Zemiglo Special Precautions

Renal Impairment: No adjustment is required. (See Pharmacology: Pharmacodynamics and Pharmacokinetics under Actions).
Cardiac Impairment: There is limited clinical experience in patients with New York Heart Association (NYHA) Class I cardiac status. Therefore, gemigliptin should be used with caution in this population. Gemigliptin is not recommended in patients with NYHA Class II-IV cardiac status.
Hepatic Impairment: No dose adjustment is necessary for patients with mild or moderate hepatic impairment. There is no clinical experience in patients with severe hepatic impairment. Therefore, caution should be exercised in this population.
Hypersensitive Reaction: Care should be taken when administering in patients with allergic and hypersensitive reactions to any of the ingredients in Gemigliptin tablet 50 mg (see Adverse Reactions).

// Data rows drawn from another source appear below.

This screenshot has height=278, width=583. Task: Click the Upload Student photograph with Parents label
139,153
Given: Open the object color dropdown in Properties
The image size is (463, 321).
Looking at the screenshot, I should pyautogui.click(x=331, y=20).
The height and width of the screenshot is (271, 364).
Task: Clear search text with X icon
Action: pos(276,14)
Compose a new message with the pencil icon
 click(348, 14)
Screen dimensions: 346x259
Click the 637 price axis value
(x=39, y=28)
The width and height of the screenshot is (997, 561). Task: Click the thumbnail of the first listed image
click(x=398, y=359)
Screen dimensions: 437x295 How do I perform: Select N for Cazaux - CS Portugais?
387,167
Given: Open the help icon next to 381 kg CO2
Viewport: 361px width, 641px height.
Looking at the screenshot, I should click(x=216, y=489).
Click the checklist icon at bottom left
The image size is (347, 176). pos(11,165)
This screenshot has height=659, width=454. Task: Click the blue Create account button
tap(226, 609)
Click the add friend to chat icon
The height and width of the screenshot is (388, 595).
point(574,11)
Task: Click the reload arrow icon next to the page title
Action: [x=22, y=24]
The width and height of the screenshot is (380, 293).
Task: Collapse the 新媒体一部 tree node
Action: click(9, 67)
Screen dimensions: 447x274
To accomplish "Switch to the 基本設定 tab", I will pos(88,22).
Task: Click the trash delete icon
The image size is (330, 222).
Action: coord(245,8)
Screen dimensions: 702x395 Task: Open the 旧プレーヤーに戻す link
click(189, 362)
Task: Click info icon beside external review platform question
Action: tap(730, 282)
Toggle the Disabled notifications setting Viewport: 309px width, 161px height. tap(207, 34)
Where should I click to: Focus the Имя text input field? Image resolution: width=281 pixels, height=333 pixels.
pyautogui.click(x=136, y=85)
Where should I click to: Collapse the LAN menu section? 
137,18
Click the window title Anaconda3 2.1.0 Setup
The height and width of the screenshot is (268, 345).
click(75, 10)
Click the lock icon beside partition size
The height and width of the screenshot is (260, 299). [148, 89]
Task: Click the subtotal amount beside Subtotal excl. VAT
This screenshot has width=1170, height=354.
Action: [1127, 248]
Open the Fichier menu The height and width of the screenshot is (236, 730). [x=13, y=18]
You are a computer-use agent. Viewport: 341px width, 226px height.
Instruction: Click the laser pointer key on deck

Acute Pancreatitis: In the clinical trials conducted with gemigliptin, no adverse reactions of acute pancreatitis related to gemigliptin have been reported. However, there have been reports of acute pancreatitis in patients taking other dipeptidyl peptidase (DDP-4) receptor inhibitors. Patients should be informed of the characteristic symptoms of acute pancreatitis: persistent, severe abdominal pain. If pancreatitis is suspected, gemigliptin should be discontinued and should not be restarted. Caution should be exercised in patients with a history of pancreatitis.
Use with Medicinal Products Known to Cause Hypoglycaemia: Sulfonylurea is known to cause hypoglycaemia. Therefore, a lower dose of sulfonylurea may be required to reduce the risk of hypoglycaemia when used in combination with gemigliptin.
Severe and Disabling Arthralgia: There have been postmarketing reports of severe and disabling arthralgia in patients taking other DPP-4 inhibitors. The time to onset of symptoms following initiation of drug therapy varied from one day to years. Patients experienced relief of symptoms upon discontinuation of the medication. A subset of patients experienced a recurrence of symptoms when restarting the same drug or a different DPP-4 inhibitor.
Consider DPP-4 inhibitors as a possible cause for severe joint pain and discontinue drug if appropriate.
Excipient warnings: Gemigliptin tablet 50 mg contains sunset yellow FCF which may cause allergic reactions.
Effects on ability to drive and use machines: Gemigliptin tablet 50 mg has no known influence on the ability to drive and use machines. However, patients should be alerted to the risk of hypoglycaemia when Gemigliptin is used in combination with other antidiabetic medicinal products known to cause hypoglycaemia (e.g. sulfonylureas).